Mittwoch, 2. Juni 2010

Nobelpreisträger über den Euro und Bankenregulierung

Die Sendepause ist ein wenig länger geworden als eine Woche - und in der kommenden Zeit wird der Beitragsfluss auch eher dünn bleiben...

Oliver Williamson, der letztjährliche Nobelpreisträger, spricht in einem Handelsblattinterview unter anderem über den Euro ("Zu früh eingeführt") und Finanzmarktregulierung:
"HB: Was sollten die Aufsichtsbehörden besser machen?
Williamson: Wir müssen genau analysieren, worin das Staatsversagen bestanden hat: Lag es am Design der Regeln oder eher an den Akteuren? Möglicherweise liegt es an beidem. Wir müssen vorsichtig mit Regulierungsempfehlungen umgehen.
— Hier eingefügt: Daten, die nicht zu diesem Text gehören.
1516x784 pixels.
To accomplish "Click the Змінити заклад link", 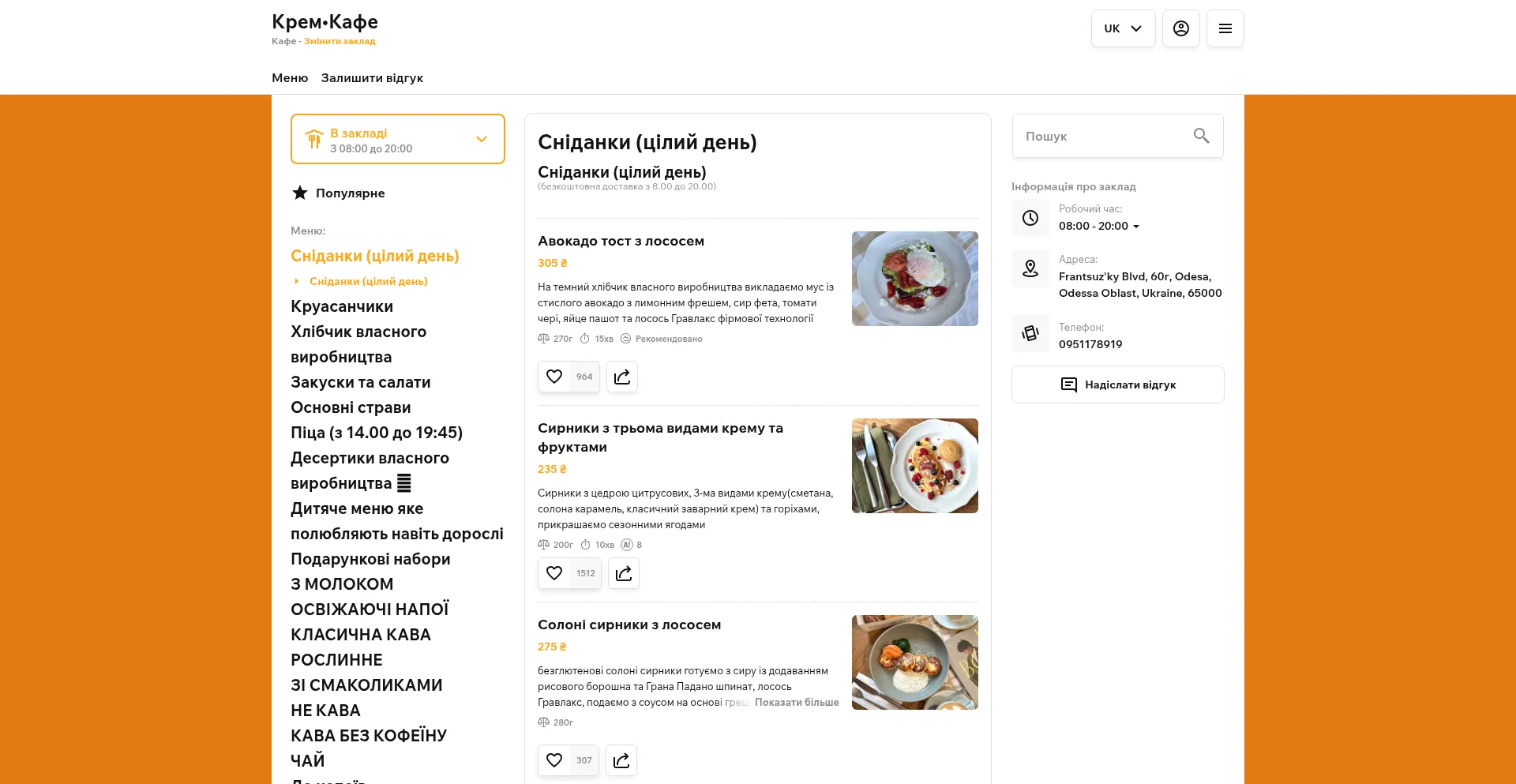I will [x=340, y=41].
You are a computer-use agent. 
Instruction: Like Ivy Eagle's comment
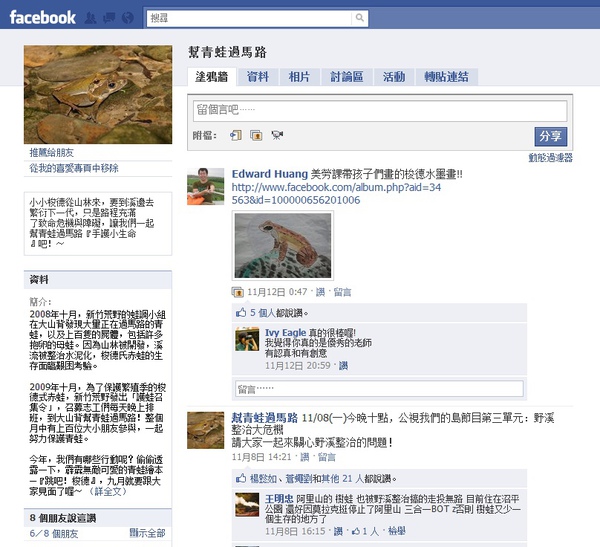[343, 366]
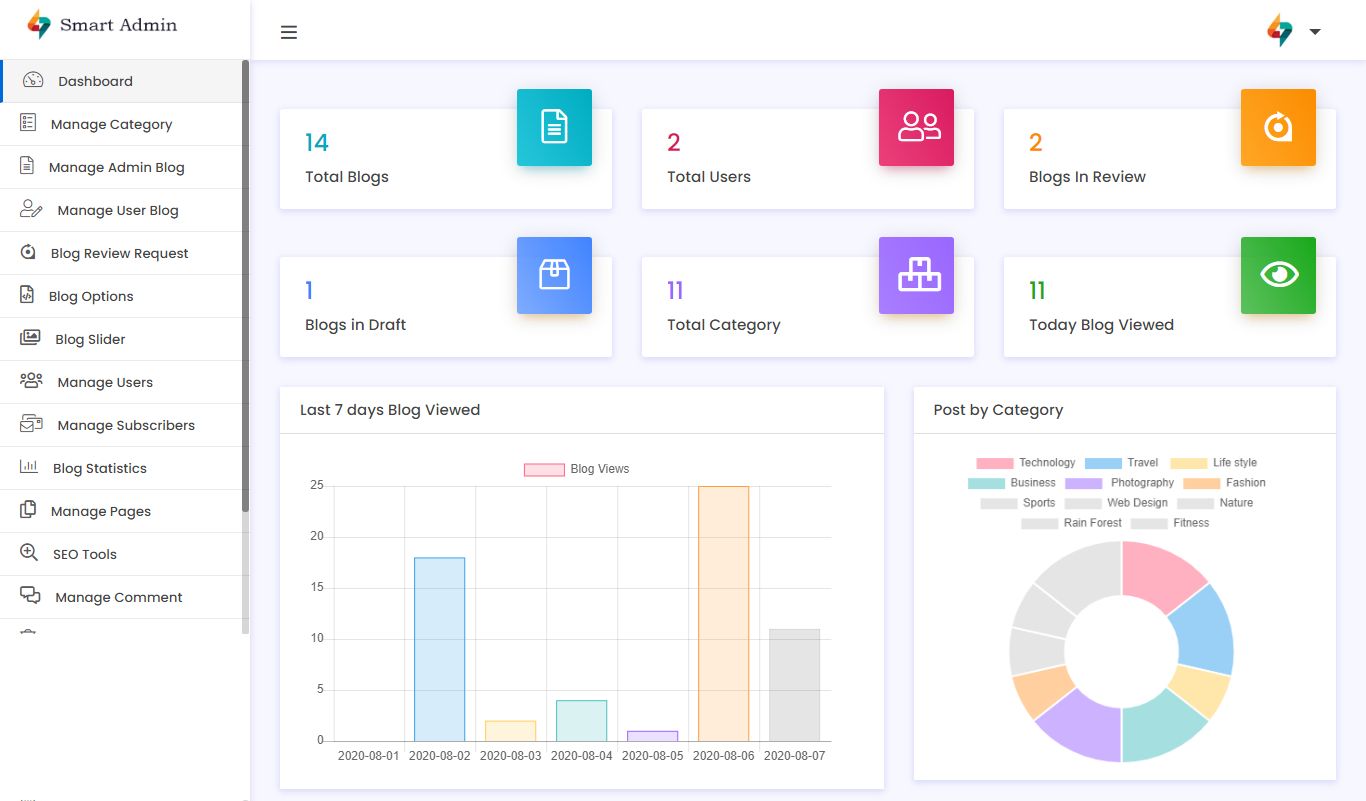Viewport: 1366px width, 801px height.
Task: Toggle the Blog Views legend in bar chart
Action: coord(577,469)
Es muss dabei mehr rauskommen als ein Trostpflaster, sonst sollte man lieber noch abwarten, bis wir die Probleme besser verstehen."
Da habe ich eine andere Meinung. Sollte man nicht besser direkt erstmal so regulieren, dass die immensen Kosten einer Finanzmarktkrise mit hoher Wahrscheinlichkeit nicht noch mal auftreten können? Und wenn man die Thematik noch nicht ganz versteht, muss man eben vorsichtshalber "ein bisschen mehr" regulieren. Erst, wenn man die Thematik dann versteht, sollte man überflüssige Regelungen, die nur das Wachstum bremsen - aber keine Sicherungs- bzw. Lenkungseffekte haben, wieder abschaffen. Es kann doch nicht, sein, dass es so rum laufen sollte, wie Williamson meint!

Kommentare:

chrislen hat gesagt…

Überrascht mich ein wenig, dass die Aussage von Williamson kommt. Hört sich im Allgemeinen folgendermaßen an: Wir warten jetzt mal so lange ab bis die Wirtschaft wieder gut läuft, dann kräht kein Hahn mehr nach mehr Regulierung.
Nene Oliver, setzen 6!

anmara hat gesagt…

Hallo Jonas! Hast Du schon entdeckt, dass Dein Artikel auf Handelsblatt.com gezeigt wird? Zusammen mit dem Artikel, auf den Du verlinkst? Handelsblatt.com, WiWo.de, Karriere.de, Freitag.de, LR-Online.de und T-Online.de zeigen nun mit Hilfe von Twingly Blogposts, die auf sie verlinken zusammen mit den jeweiligen Artikeln. Viele Grüße, Anja.